You've surely been aware of the uneasiness, particularly on the left, over the growth of factory farming methods. And there are reasons to be concerned. Some more urgent than others. But even the low urgency items are important.
But one reason that I haven't gotten too involved over the matter is the feeling that we have no choice. If there are things such as (genuine) free-range chickens and organic produce, I won't be able to afford them. Not everyday, anyway. And how do you expand production of these to feed seven billion people? I suppose we'd get right back to factory farms.
Occasionally I'll hear it said that the stereotypical American farmer is extinct. I think that's an exaggeration. At least there are still some small, independent hog producers raising livestock in ways that would remind us more of small farming. Still, you gotta imagine that they are being squeezed more and more by the economies of scale helping their larger competition. Extinction probably is inevitable.

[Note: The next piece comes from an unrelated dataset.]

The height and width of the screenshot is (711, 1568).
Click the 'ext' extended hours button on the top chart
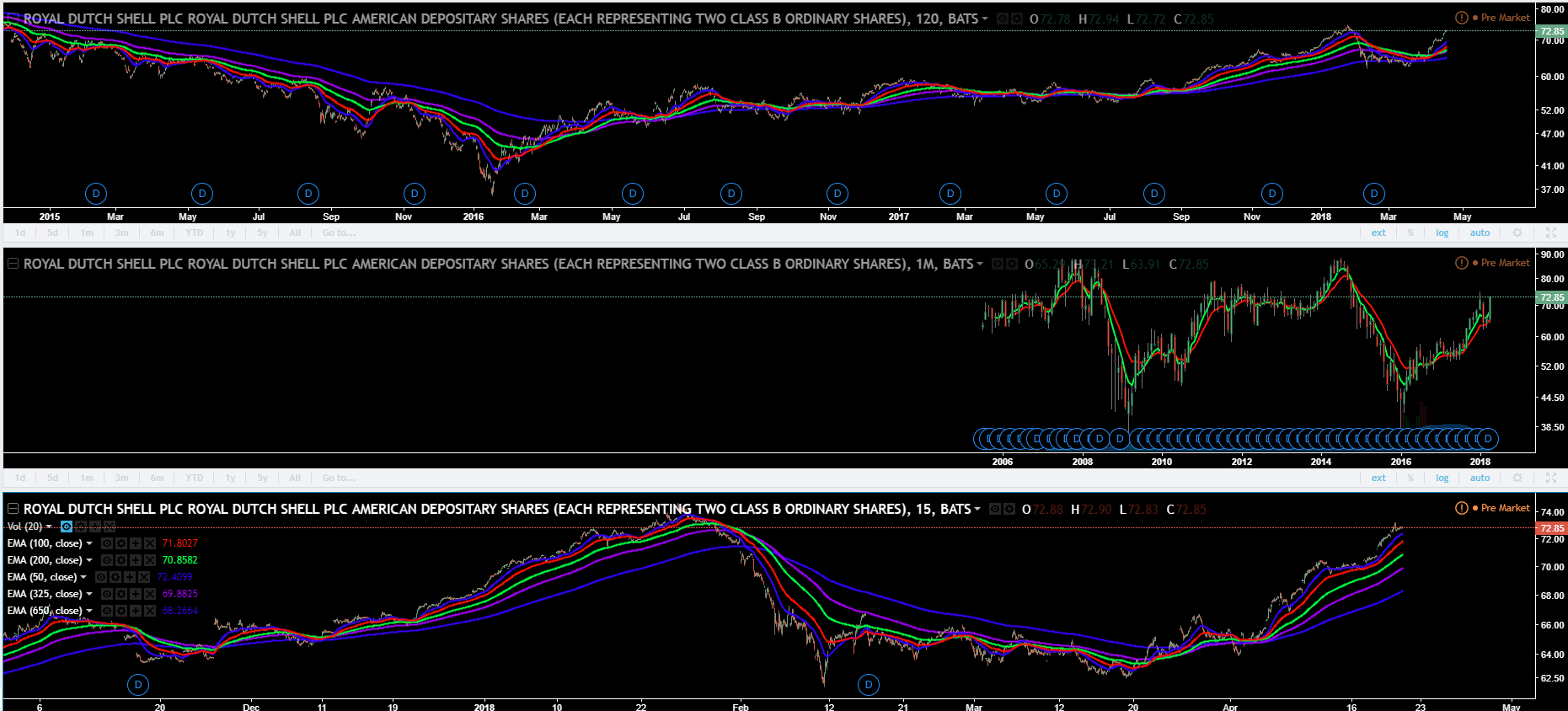[x=1378, y=233]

One upside to factory farms is that food really is pretty inexpensive for us. I'm a baby boomer. Shadow boomer, to be a bit more precise. And I've never known genuine food anxiety. Even when I was raising children on pretty paltry wages. Those times that I was reduced to subsisting on ramen and macaroni and cheese, it was due more to my own irresponsibility than to the fact that I truly lacked opportunity to earn enough to eat fairly properly. (To be sure, there've been times when opportunities did become somewhat limited. But not to the extent of an emergency.)
A similar situation occurs with our much-expanded trade with China in consumer goods: these consumer goods are much less expensive than they used to be.
But it seems that one result is the fact that that damned 'job creator' class has more reason to squeeze wages lower and lower. They might or might not be individually aware that less expensive food and consumer goods gives them space to convert what would be costs into 'return on investment', but this still is one result of lower retail prices. It works just fine for them. It just screws us.
So what might be done about it? We might mandate, for instance, that these hog producers have a certain amount of land per hog devoted to processing these feces into material that is no more biologically active than the soil. This might sound daunting. But I'm not sure that it has to be.
I once worked in a mobile home park that had it's own sewage waste treatment plant. It wasn't huge and it wasn't all that complex. It consisted of a few open top tanks made out of cinder blocks. Each one had only the 'footprint' of a small house. They were filled with gravel to about five feet above ground level. Were they excavated beneath so that the gravel was actually deeper than that? I don't recall ever learning that. But it doesn't matter much. They had a water feed. The sewage and fresh water would flow in and the gravel would filter it. By the time that material got back into the environment at large it was no longer so biologically dangerous. The whole thing, including buffer space between it and the nearest trailers, took up only a small corner of the property.
I'm no expert, but I doubt if something similar for these factory type farms would be such a terrible, terrible burden on these businesses. And if there is some factor I've not considered that would make it economically unworkable, then these are non-viable businesses.
Mandating something like this must have the effect, I suppose, of either raising the retail price of pork a bit or squeezing 'shareholder value' a bit. The same principle spread through our economy would have to have the net effect of squeezing shareholder value if our ability to purchase food and products is to be preserved. The alternatives would seem to be either an environmentally destructive economy or commerce shrunk to 'dark ages' type size.
But when 84% of the nation's stock is owned by 10% of the people, and when half the world's wealth is owned by something like thirty families, then it looks to me as though that job creating investor class hasn't been doing so terribly badly. Can they take some moderate and reasonable 'hit for the team'?
I think they can take it and I think they'll still be pretty well off.
I wonder if one reason the working class doesn't get too excited about reigning in factory farms or other types of environmentalism is the feeling that they (we) will be abandoned after regulations that force retail prices up go into effect? The conservatives encourage us to think this way by arguing that regulation is 'business killing'. But it doesn't have to be.
Maybe we need to make some sacrifices as well. Always keeping in mind, though, that we don't have a whole lot to sacrifice. But something reasonable is okay. If our reward is a more sustainable economy and reasonable assurance that the world won't be destroyed while we live next to a hog crap lake, then wouldn't it be worth some sacrifice?
And now we......finally........are getting closer to the thought that inspired this diary. Maybe we make a mistake when we start moveon petitions and such that are just too narrow. People might shy away from a position such as; "We need to clean up factory hog farms" because of fear that that might raise the price of pork unacceptably. We can't accept very much of that, after all.
But they might respond better to something like; "We need to clean up these factory hog farms plus we need to make sure that working folks can still afford to buy the product".
If people trusted that the 'equation' would be 'balanced' in the end, they might be more enthusiastic.
The political parties recognized this principle, to some extent anyway, long ago in the form of party platforms. But those platforms seem to have degenerated into little more than window dressing with dubious sincerity.
Are there any new political parties, or coalitions of fragments of old political parties, who are willing to take up ideas such as this?
If you do it well, then you might do well with it.